Barbour, who is Latina, worked for Prince George's County schools as an assistant principal and principal from 2002 to 2005. She claims to have applied for more than 20 jobs there since 2008. Hite worked for Prince George's County schools from 2009 until 2012, when he came to Philly.

It was during the proceedings in the first case that Hite, who "had agreed, then unagreed" to answer email questions from Barbour's attorney, Richard Patrick, signed a sworn statement that is the basis of the most recent lawsuit, said Patrick, of Fairfax, Va.

In the affidavit signed March 28 by Hite, the superintendent acknowledges that he knows Peter Gorman, the head of Charlotte-Mecklenburg Schools in North Carolina, where Barbour once worked, and is also named in the suit.

Hite stated he called Gorman for a reference and Gorman "specifically said that Ms. Barbour was 'one of the worst principals he had ever been associated with' and he said she was 'terrible.' "

Gorman's negative reference prompted Hite to instruct the Prince George's County human-resources chief to remove Barbour's name from "any list of candidates for positions to ensure that she was not hired," according to the affidavit.

Hite said he had no idea Barbour was Latina.

"We were baffled," Patrick said yesterday. "We did not know until his affidavit that that was why Ms. Barbour did not get any job at Prince George's County."
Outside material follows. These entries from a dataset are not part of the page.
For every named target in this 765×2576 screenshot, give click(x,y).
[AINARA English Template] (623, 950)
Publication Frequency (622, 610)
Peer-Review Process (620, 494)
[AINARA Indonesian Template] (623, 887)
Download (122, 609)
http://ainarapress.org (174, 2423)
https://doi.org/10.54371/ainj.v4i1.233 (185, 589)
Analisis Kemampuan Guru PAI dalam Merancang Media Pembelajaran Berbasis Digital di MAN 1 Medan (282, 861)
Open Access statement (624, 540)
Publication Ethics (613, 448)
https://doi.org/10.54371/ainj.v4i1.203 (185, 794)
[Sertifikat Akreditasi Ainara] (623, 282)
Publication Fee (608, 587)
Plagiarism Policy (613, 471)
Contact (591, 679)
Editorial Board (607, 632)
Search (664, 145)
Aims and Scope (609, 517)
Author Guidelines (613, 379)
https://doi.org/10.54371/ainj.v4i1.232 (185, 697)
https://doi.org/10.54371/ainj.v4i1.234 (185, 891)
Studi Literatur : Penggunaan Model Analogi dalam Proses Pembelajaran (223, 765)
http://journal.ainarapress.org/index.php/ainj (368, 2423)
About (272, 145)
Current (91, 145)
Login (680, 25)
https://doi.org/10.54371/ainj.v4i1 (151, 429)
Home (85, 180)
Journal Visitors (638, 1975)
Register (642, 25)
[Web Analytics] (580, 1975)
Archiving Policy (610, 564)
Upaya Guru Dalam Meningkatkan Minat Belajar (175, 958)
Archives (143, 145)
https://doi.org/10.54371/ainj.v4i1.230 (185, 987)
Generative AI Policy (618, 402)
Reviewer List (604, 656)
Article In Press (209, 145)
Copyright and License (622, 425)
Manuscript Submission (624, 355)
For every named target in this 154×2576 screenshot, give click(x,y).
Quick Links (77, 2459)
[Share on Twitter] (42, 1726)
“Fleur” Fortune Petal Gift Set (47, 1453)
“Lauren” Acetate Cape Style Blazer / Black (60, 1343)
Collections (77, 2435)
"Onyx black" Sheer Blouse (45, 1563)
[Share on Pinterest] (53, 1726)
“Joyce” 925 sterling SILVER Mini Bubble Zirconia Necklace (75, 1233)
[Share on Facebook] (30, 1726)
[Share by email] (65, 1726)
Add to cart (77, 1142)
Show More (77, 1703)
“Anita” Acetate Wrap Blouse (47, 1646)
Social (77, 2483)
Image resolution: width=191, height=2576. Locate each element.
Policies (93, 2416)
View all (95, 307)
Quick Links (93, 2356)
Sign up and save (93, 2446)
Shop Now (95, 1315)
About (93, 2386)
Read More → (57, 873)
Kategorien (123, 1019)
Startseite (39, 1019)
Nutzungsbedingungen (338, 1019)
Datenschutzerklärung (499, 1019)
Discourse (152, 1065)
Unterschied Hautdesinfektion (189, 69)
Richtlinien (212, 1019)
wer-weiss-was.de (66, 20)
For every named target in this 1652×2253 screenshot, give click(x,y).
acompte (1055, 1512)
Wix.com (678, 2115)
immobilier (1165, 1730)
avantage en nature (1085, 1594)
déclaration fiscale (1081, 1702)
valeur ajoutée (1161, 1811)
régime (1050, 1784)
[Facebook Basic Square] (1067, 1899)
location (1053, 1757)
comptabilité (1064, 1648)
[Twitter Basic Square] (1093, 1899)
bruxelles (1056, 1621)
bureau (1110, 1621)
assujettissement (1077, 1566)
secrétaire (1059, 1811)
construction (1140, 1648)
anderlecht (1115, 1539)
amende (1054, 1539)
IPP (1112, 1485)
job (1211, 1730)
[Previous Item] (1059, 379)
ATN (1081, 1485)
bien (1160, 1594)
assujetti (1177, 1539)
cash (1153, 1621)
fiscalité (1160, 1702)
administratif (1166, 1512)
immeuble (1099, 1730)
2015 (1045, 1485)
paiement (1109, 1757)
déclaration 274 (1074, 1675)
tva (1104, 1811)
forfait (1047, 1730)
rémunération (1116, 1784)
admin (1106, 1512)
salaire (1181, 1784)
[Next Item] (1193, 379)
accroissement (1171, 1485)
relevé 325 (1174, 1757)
Barbour's evaluations from Charlotte-Mecklenburg, filed in the first lawsuit, show that Barbour received a "proficient" rating in her only year as principal of Winget Park Elementary School. The evaluation was signed by Elva Cooper. She was eligible for rehire by the North Carolina district, according to notations made on the school's letter accepting her resignation.

"You really don't know why it was said," Patrick said, referring to Hite's remark. "The second lawsuit is going to find out."

Philadelphia School District spokesman Fernando Gallard referred comment to Hite's Maryland attorney, Robert Baror. Phone calls to Baror were not returned.

In related news, a $100 million federal lawsuit alleging racial and sex discrimination by Hite and the Prince George's County School Board that was filed in November by the principals' and administrators' union was withdrawn by the group in April.

Doris Reed, director of the Association of Supervisory and Administrative School Personnel, said last week that she and Prince George's officials are working to get their members, who were part of the class-action suit, back to work.